И тогда – это было пятьдесят лет назад – я была ханжой. Просто посмотрите на меня тогдашнюю. Я носила плотные шерстяные юбки длиной ниже колена и толстые чулки. Я всегда застегивала свои пиджаки и блузки на все пуговицы. Я не была девушкой, на которую оглядываются прохожие. Однако в моей внешности не было ничего по-настоящему неправильного или уродливого. Полагаю, я была просто среднестатистической девушкой, юной и милой, но в то время считала себя худшей из худших: уродливой, отвратительной, не подходящей для этого мира. Такой, что привлекать к себе внимание казалось попросту нелепым. Я редко носила украшения, никогда не пользовалась парфюмерией, никогда не красила ногти. Иногда я надевала колечко с крошечным рубином – оно когда-то принадлежало моей матери.

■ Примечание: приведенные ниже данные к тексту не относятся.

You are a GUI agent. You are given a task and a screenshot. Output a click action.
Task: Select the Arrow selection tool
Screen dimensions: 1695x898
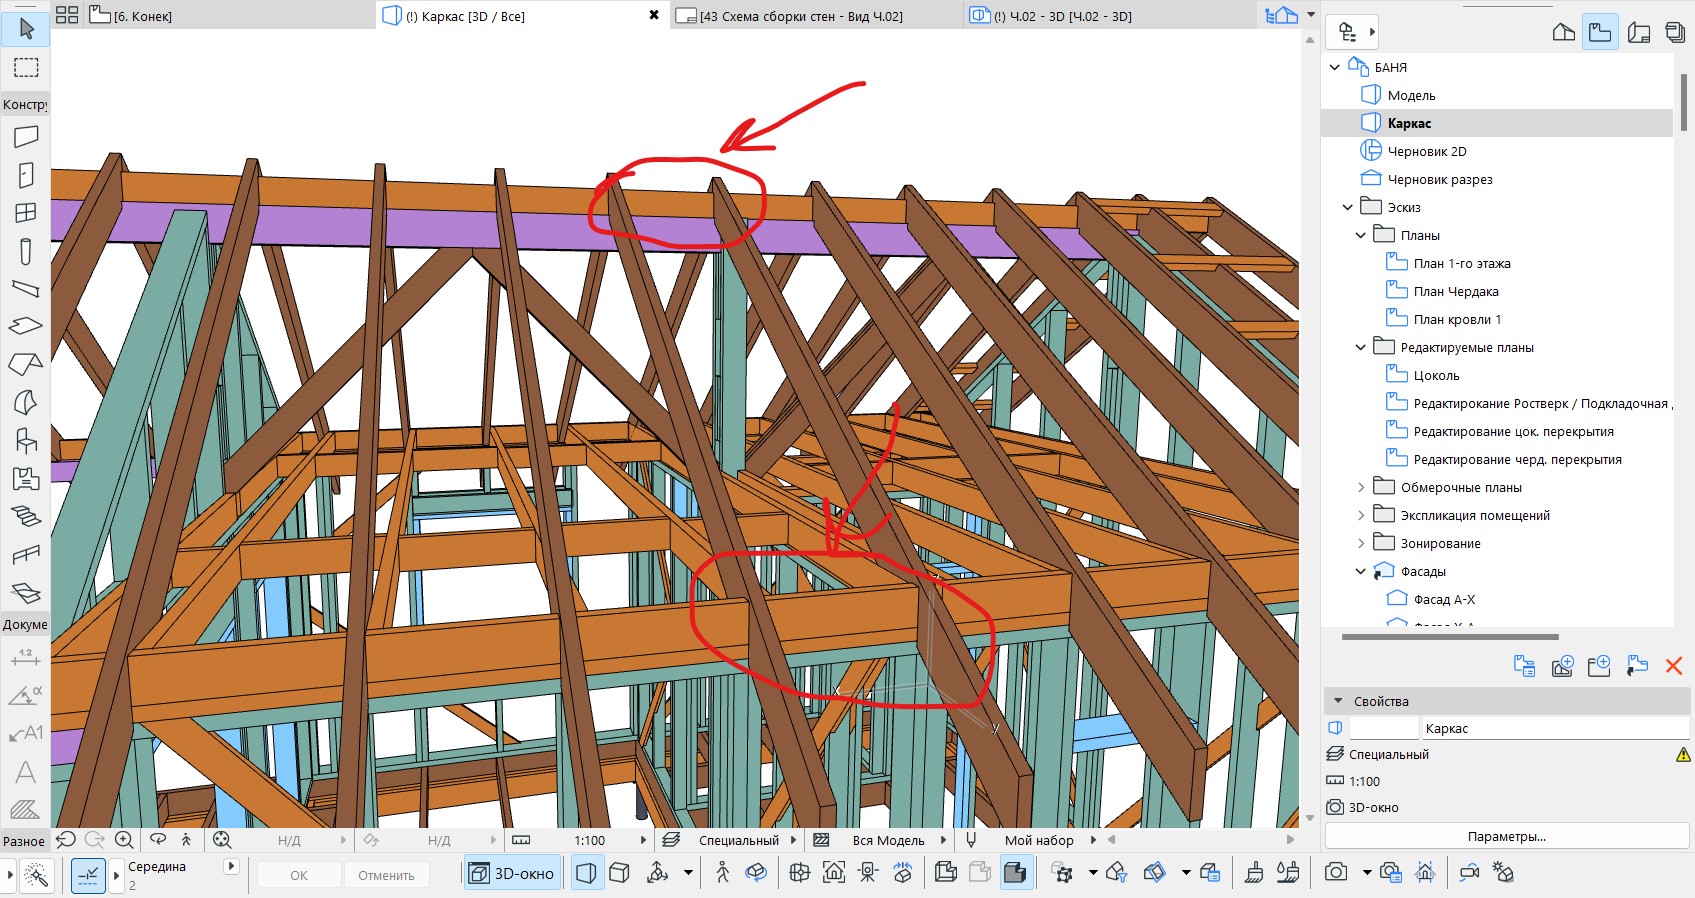(26, 29)
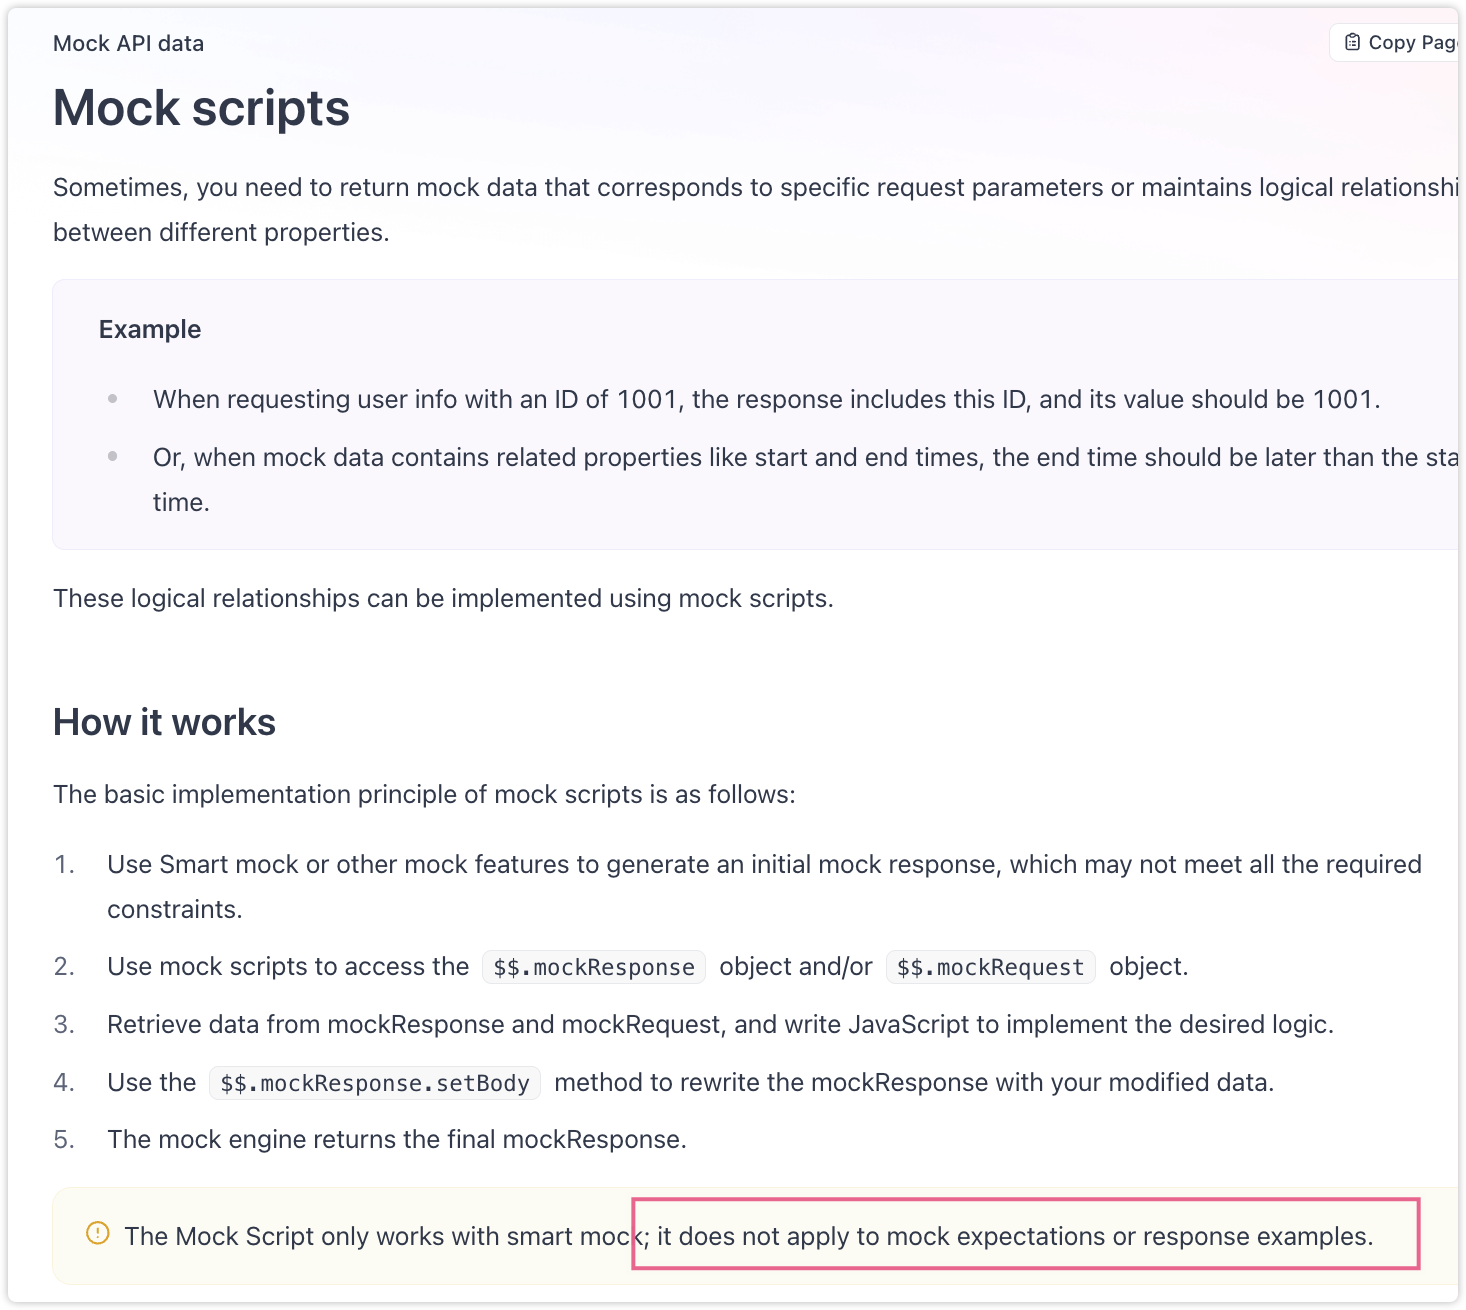
Task: Select the $$.mockRequest inline code
Action: click(990, 967)
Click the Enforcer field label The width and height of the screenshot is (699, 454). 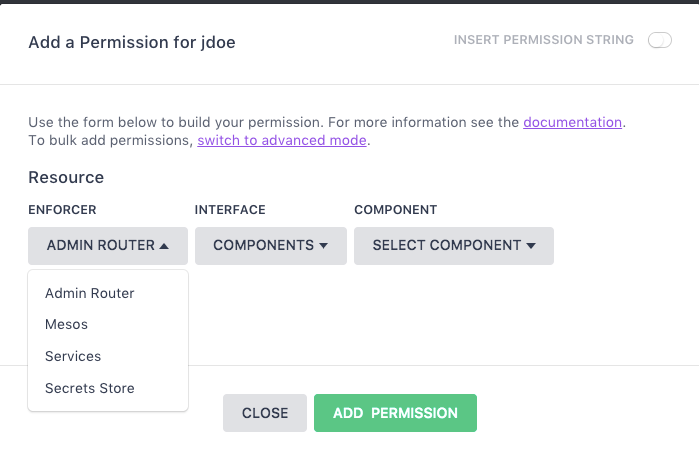62,210
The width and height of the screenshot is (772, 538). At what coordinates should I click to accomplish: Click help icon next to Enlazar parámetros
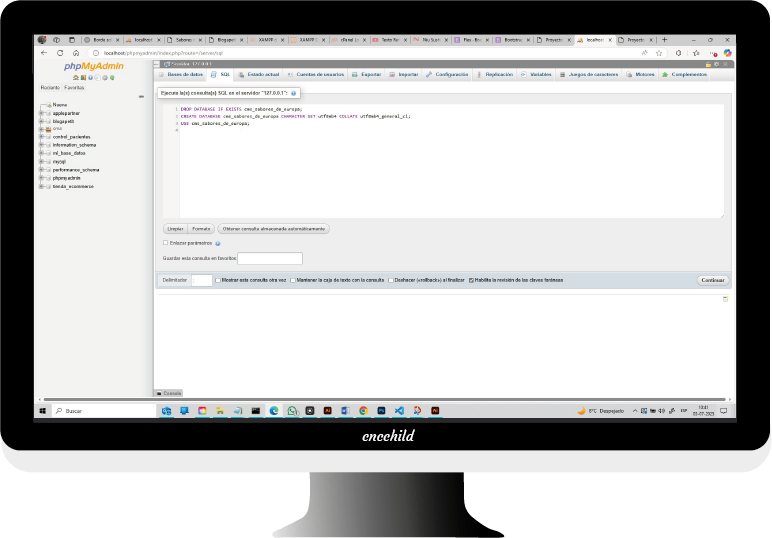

Мои последние дни в образе злой маленькой Эйлин прошли в конце декабря, в суровом холодном городке, где я родилась и выросла. Зимой здесь выпадал снег – добрых три или четыре фута снежного покрова. Он захватывал территорию каждого двора, подступал к карнизам окон первого этажа, словно потоп. За день верхний слой снега подтаивал, в сточных канавах хлюпала вода, и ты вспоминал, что жизнь время от времени приносит радость, что солнце все еще светит. Но после полудня солнце скрывалось, и все опять застывало, а на снегу образовывался наст – такой толстый, что к ночи уже способен был выдержать вес взрослого человека. Каждое утро я разбрасывала соль на узкой дорожке, ведущей от переднего крыльца к улице. С козырька над парадной дверью свисали сосульки, и я стояла там, воображая, как они срываются и пронзают мою грудь, пробивают хрящи моих плечевых суставов, подобно пулям, или разносят на кусочки мои череп и мозг. Тротуар от снега расчищали соседи – семейство, к которому мой отец питал глубокое недоверие, потому что они были лютеранами, а он – католиком. Но отец не доверял никому. Он был трусливым и безумным, какими становятся почти все старые пьяницы. На Рождество эти соседи-лютеране оставляли на нашем крыльце белую плетеную корзинку с вощеными яблоками, завернутыми в целлофан, и бутылкой хереса. Я помню открытку с надписью: «Господь да благословит вас обоих».